Наступившее после его отставки «мрачное семилетие» в образовательной политике поставило под сомнение все результаты реформ 1830—40-х гг., а главное, «благонамеренность» и «полезность для государства» достигнутого уровня университетской науки. Меры по повышению качества преподавания и научной деятельности в университетах России резко сменились реакцией, продиктованной страхом перед событиями в Европе. Развитие университетов было отброшено назад, причем поскольку попирались именно их научные свободы (например, отменено неотъемлемое прежде право выбора ректора, введена цензура профессорских лекций, ограничения для студентов по выбору факультета и т. д.), то российские университеты в этот период значительно отклонились от «классической» модели. Их состояние в последние годы царствования Николая I со многих сторон можно назвать тяжелым. Поэтому именно в отношении его недостатков и развернулась критика с началом эпохи Великих реформ.
Каким дальше последует развитие университетов в России? И возможно ли будет вернуться к построению в ней «классического» университета? Ответы на эти вопросы оставались открытыми и служили предметом дискуссий в последующие периоды отечественной университетской истории.
Возможен ли «классический» университет в России: дискуссии современников
Процесс распространения идей «классического» университета в России, естественно, не остановился в середине XIX в. Поэтому в заключительном параграфе книги, выходя за ее основные хронологические рамки, хочется бросить взгляд вперед, чтобы увидеть общую перспективу и показать, в какой степени эти идеи сохраняли свою актуальность для всего дореволюционного периода истории российских университетов.
Во второй половине XIX – начале XX в. данный процесс шел на фоне продолжающихся попыток реформирования университетской системы в России. Основные стадии этих реформ уже служили предметом исследования историков,[1346] хотя их сравнительный аспект в сопоставлении с университетами Западной Европы еще изучен явно недостаточно. Для нашей же темы важно, что в период подготовки каждой из реформ среди государственных деятелей и в общественном мнении обсуждалась их программа, и немалый вклад в это обсуждение вносили споры о возможности переноса в Россию тех или иных форм европейской организации университетов, с ориентацией прежде всего на немецкие «классические» образцы.

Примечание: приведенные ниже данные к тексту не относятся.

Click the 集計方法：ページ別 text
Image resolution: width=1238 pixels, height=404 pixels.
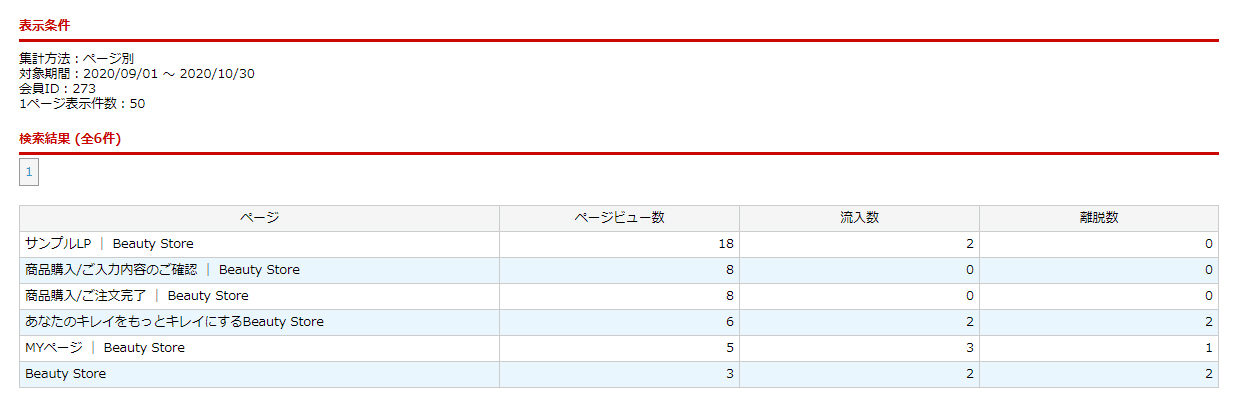76,58
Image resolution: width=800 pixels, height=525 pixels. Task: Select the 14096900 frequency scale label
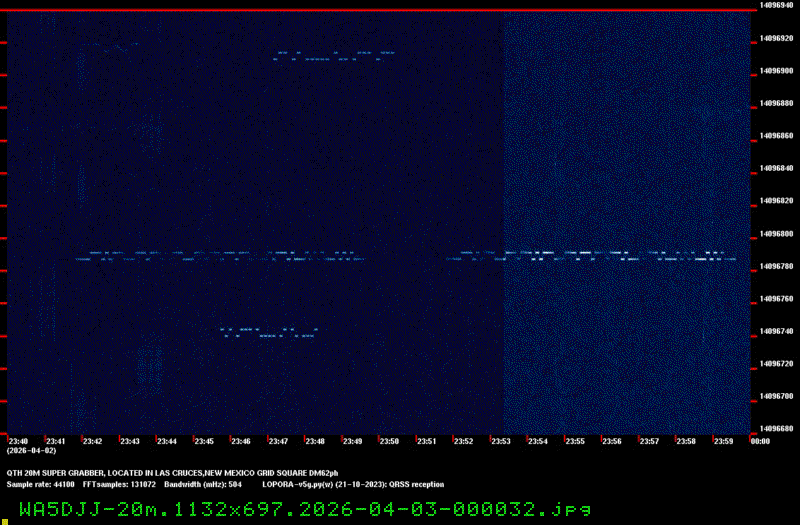tap(776, 71)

В соответствии с общим ходом реформ эти дискуссии можно хронологически разбить на несколько этапов. Первый относится к рубежу 1850– 60-х гг. XIX в. Преодоление последствий «мрачного семилетия» требовало нового осмысления университетских принципов применительно к российской действительности. На рубеже 1850—60-х гг. состоялось первое широкое общественное обсуждение так называемого «университетского вопроса», т. е. роли и места университетов в русском обществе. В его ходе звучали различные мнения, но многие видные ученые и общественные деятели, имевшие возможность знакомства с разными системами высшего образования в Европе, отстаивали чистоту университетской идеи по примеру Германии[1347]. Тем самым, речь шла о возвращении российских университетов на основной европейский путь, необходимости дальнейшего развития в нашей стране черт «классического» университета. Преемственность с направленным на это курсом С. С. Уварова показывал и А. В. Головнин (1821–1886), министр народного просвещения в 1862–1866 гг., вновь развернувший широкую программу подготовки молодых профессоров за границей.[1348]

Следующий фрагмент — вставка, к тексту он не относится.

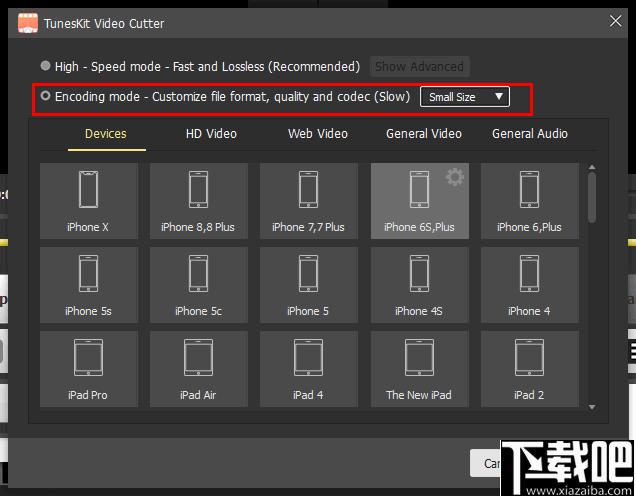Pick the iPhone 4S device preset
This screenshot has height=496, width=636.
click(x=419, y=285)
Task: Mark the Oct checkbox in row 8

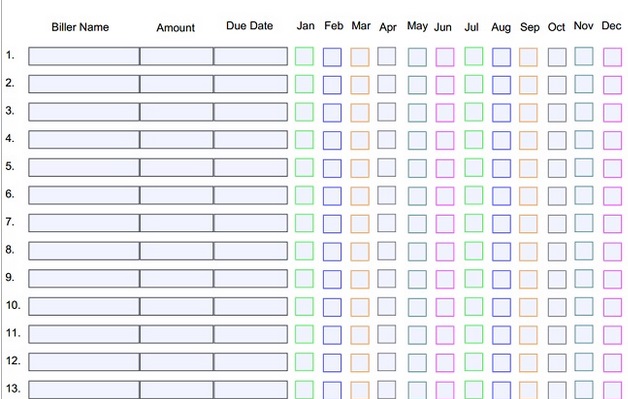Action: tap(557, 252)
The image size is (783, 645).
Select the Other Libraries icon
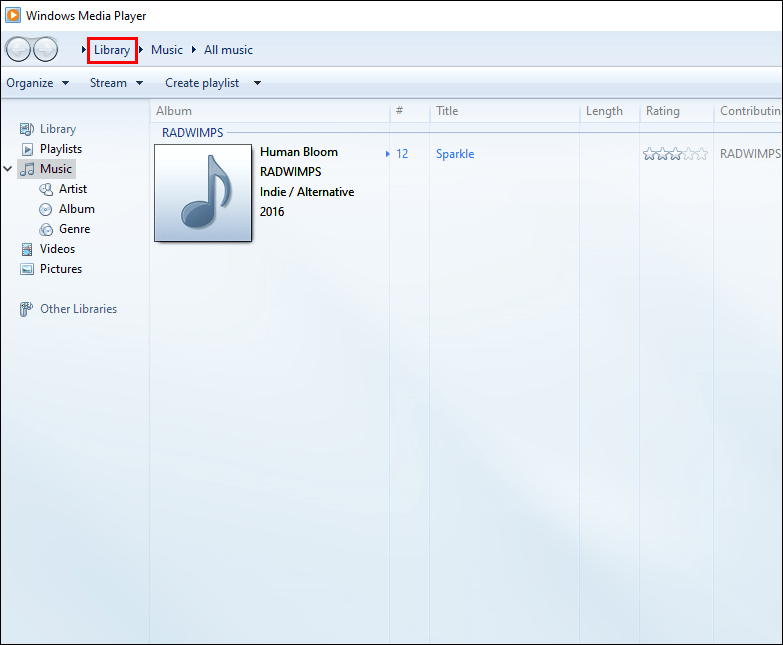tap(26, 309)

Знаменитый хирург и видный деятель народного образования, руководивший по поручению министерства с 1862 г. из Германии обучением там русских стипендиатов, Н. И. Пирогов (1810–1881), останавливаясь на текущем своеобразии российского высшего образования в сравнении с европейским, писал: «Наш университет отличается совершенно от средневекового английского тем, что он нисколько не церковный, не корпоративный, не общественный, не воспитательный. Наш университет похож только тем на французский, что в него внесен – и еще сильнее и оригинальнее – бюрократический элемент; но он не есть еще департамент народного просвещения как французский, и факультеты в нашем еще не лишены так взаимной связи, как в том. Наконец, наш университет еще менее похож на германский, который ему служил образцом, потому что в нем нет самого характеристичного: полной Lehrund Lernfreiheit и стремления научного начала преобладать над прикладным и утилитарным».[1349]